Tuesday, October 30, 2007

Hari Chucks a Brick

The Brick Lane debate (which I blogged about last year) has been continuing in the Guardian stoked (according to Monica Ali) by the journalists of aforesaid liberal newspaper, and by the premier of the film (which was to have been a Royal premier ... only the Royals pulled out).

And then in a Guardian leader writer called into question Ali's very right to write about the Sylheti community:
... she was a mixed-race Oxford graduate whose main characters were not from Sylhet (the original home of nearly all Brick Lane residents) but a completely different region: Mymensingh. This is a bit like a story about geordies being treated as if it were about cockneys.
This questioning of ethnic authenticity rightly enraged (among others) Hari Kunzru:
I reserve the right to imagine anyone and anything I damn well please.
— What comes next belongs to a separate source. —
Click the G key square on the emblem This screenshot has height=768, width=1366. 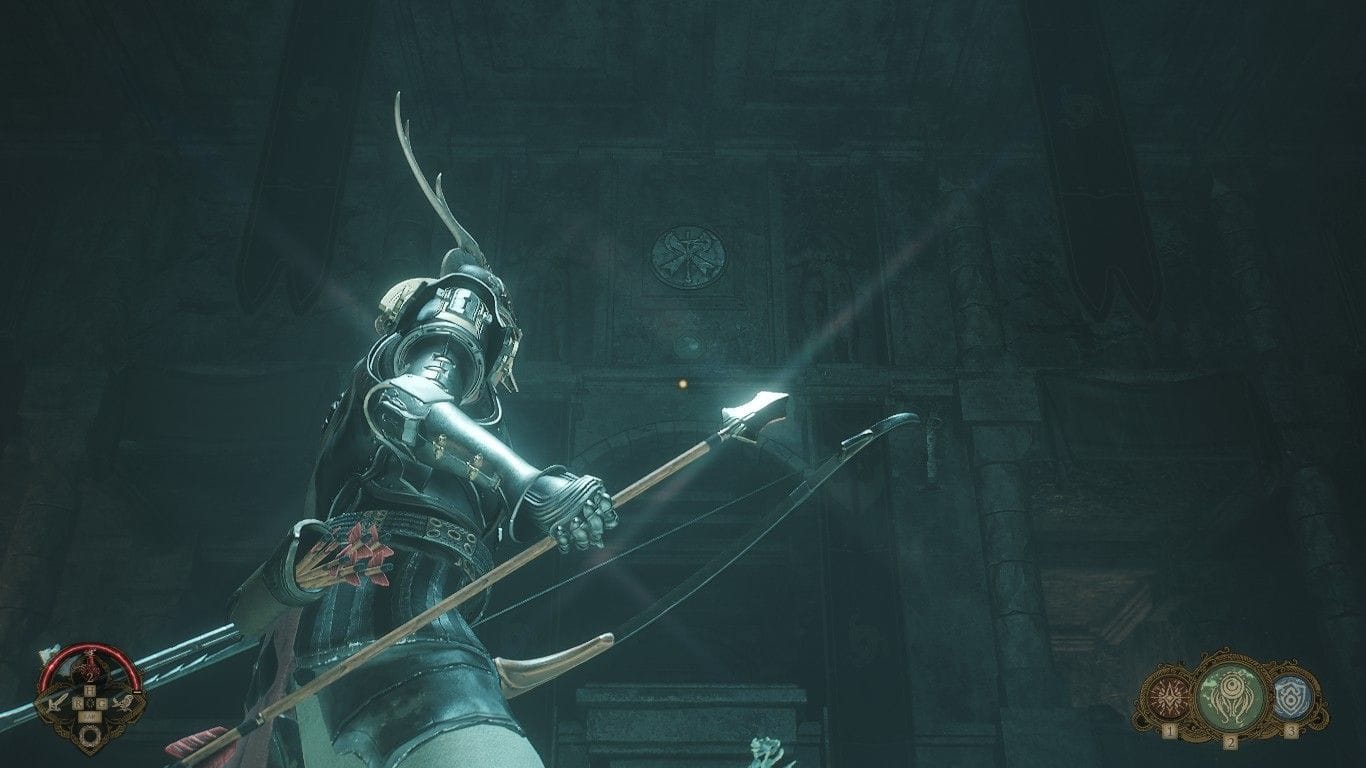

If I want to write about Jewish people, or paedophiles or Patagonians or witches in 12th-century Finland, then I will do so, despite being "authentically" none of these things. I also give notice that if I choose, I intend to imagine what your muddled writer quaintly terms "real people" living in "real communities". My work may convince or it may not. However, I will not accept that I have any a priori responsibility to anyone - white, black or brown, let alone any "community" - to represent them in any particular way. ... I'm sick of all this cant about cultural authenticity, and sick of the duty (imposed only on "minority" writers) to represent in some quasi-political fashion. Art isn't about promoting social cohesion, or cementing community relations. It's about telling the truth as you see it, even if it annoys or offends some people. That's called freedom of expression, and last time I checked we all thought it was quite a good idea.
Forget for the moment Brick Lane, Monica Ali, Bangladeshis and Britain ... isn't the right to write about whosoever you "damn well please" one that you would claim for yourselves - particularly in multi-ethnic Malaysia?
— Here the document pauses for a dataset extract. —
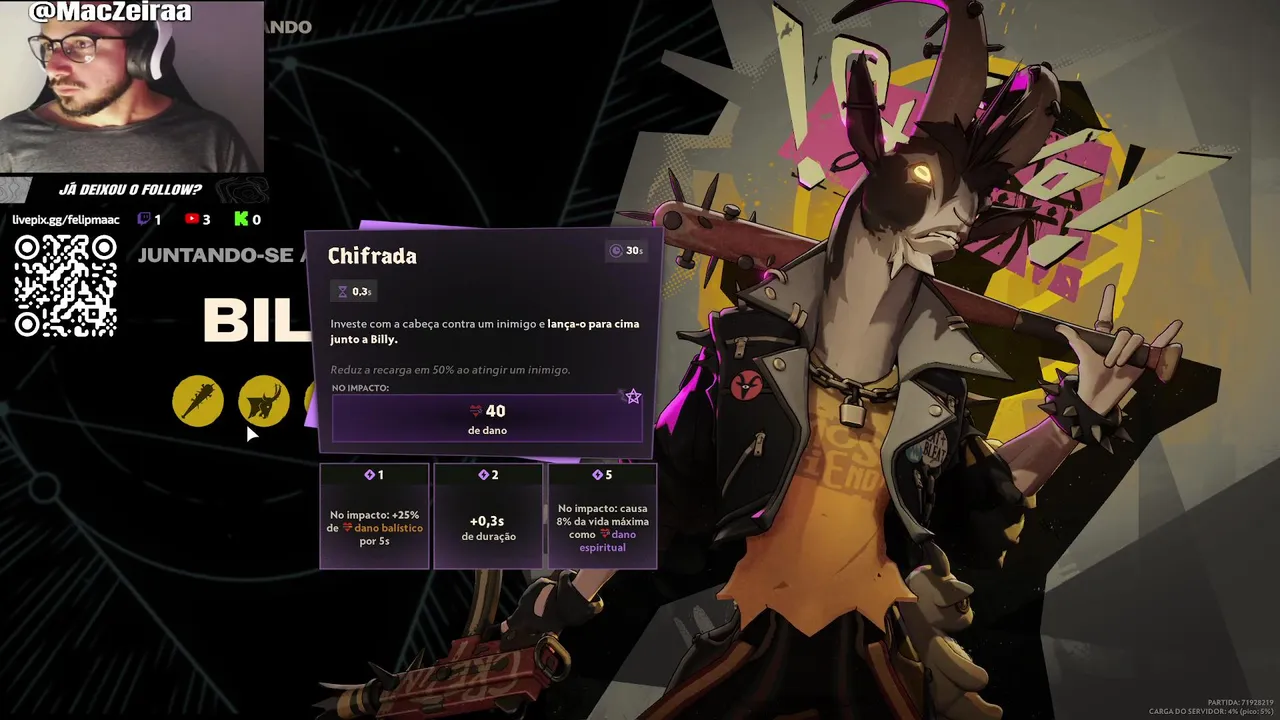Select the Chifrada goat headbutt ability icon
Viewport: 1280px width, 720px height.
264,401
(Pic of Brick Lane from the Guardian.)


Anonymous said...

Actually people are the same the world over. Some people here claim to support free speech too, but for some of them there/s a disclaimer -- "only if you agree with me."

Glenda Larke said...

Taking this one step further: The question of "cultural misappropriation" is quite a big issue to a writer - you might be amazed at how rabid some folk can get over this issue, even for fantasy writers. The word "plundering" is dragged out regularly...

For example, a white Australian author is in trouble if s/he "plunders" Australian aboriginal culture as the basis for an imaginary world in a fantasy. White Australian artists get flak if they use Aboriginal-type art forms in their art. (One wonders where modern music would be if white folk had not plundered the black jazz of southern USA).

So my question to all you Malaysians out there: how do you feel if a non-Malay writer/artist uses Malay cultural icons in their writing/art? How does a Malaysian Chinese or Indian or Iban feel about someone "plundering" their culture for inspiration? Think of a fantasy world containing pontianak and pelesit and bersanding, or with a villainous god that looks like the Chinese kitchen god and a festival of hungry ghosts, nyonya/baba culture, etc etc.

It seems that it is fine to set one's world in a Scandanavian/Germanic Middle Earth if one is a white Englishman, but forget about using the world of the Australian aboriginal and thinking you are paying them homage if you are a white Australian.

animah said...

Yes, I'd like to write as I damn well please, and if I have upset someone, well my writing must have worked.
Do you think my writing is provocative Sharon?

bibliobibuli said...

animah - yes, very pleasingly so. you go girl.

glenda - wow that is an interesting response and something i wouldn't have thought of.